E-UTRA Air Interface
Release 8’s air interface, E-UTRA (Evolved UTRA, the E- prefix being common to the evolved equivalents of older UMTS components) would be used by UMTS operators deploying their own wireless networks. It’s important to note that Release 8 is intended for use over any IP network, including WiMAX and WiFi, and even wired networks.
The proposed E-UTRA system uses OFDMA for the downlink (tower to handset) and Single Carrier FDMA (SC-FDMA) for the uplink and employs MIMO with up to four antennas per station. The channel coding scheme for transport blocks is turbo coding and a contention-free quadratic permutation polynomial (QPP) turbo code internal interleaver.

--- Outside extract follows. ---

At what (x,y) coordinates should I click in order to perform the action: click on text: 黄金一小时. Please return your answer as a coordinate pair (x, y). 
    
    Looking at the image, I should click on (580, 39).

The use of OFDM, a system where the available spectrum is divided into thousands of very thin carriers, each on a different frequency, each carrying a part of the signal, enables E-UTRA to be much more flexible in its use of spectrum than the older CDMA based systems that dominated 3G. CDMA networks require large blocks of spectrum to be allocated to each carrier, to maintain high chip rates, and thus maximize efficiency. Building radios capable of coping with different chip rates (and spectrum bandwidths) is more complex than creating radios that only send and receive one size of carrier, so generally CDMA based systems standardize both. Standardizing on a fixed spectrum slice has consequences for the operators deploying the system: too narrow a spectrum slice would mean the efficiency and maximum bandwidth per handset suffers; too wide a spectrum slice, and there are deployment issues for operators short on spectrum. This became a major issue with the US roll-out of UMTS over W-CDMA, where W-CDMA’s 5 MHz requirement often left no room in some markets for operators to co-deploy it with existing GSM standards. OFDM has a Link spectral efficiency greater than CDMA, and when combined with modulation formats such as 64QAM, and techniques as MIMO, E-UTRA has proven to be considerably more efficient than W-CDMA with HSDPA and HSUPA.
Downlink
The subcarrier spacing in the OFDM downlink is 15 kHz and there is a maximum of 1200 subcarriers available. Number of subcarriers is dependent on the used bandwidth (1.4MHz and up to 20Mhz),
Uplink
The currently proposed uplink uses SC-FDMA multiplexing, and QPSK or 16QAM (64QAM optional) modulation. SC-FDMA is used because it has a low Peak-to-Average Power Ratio (PAPR).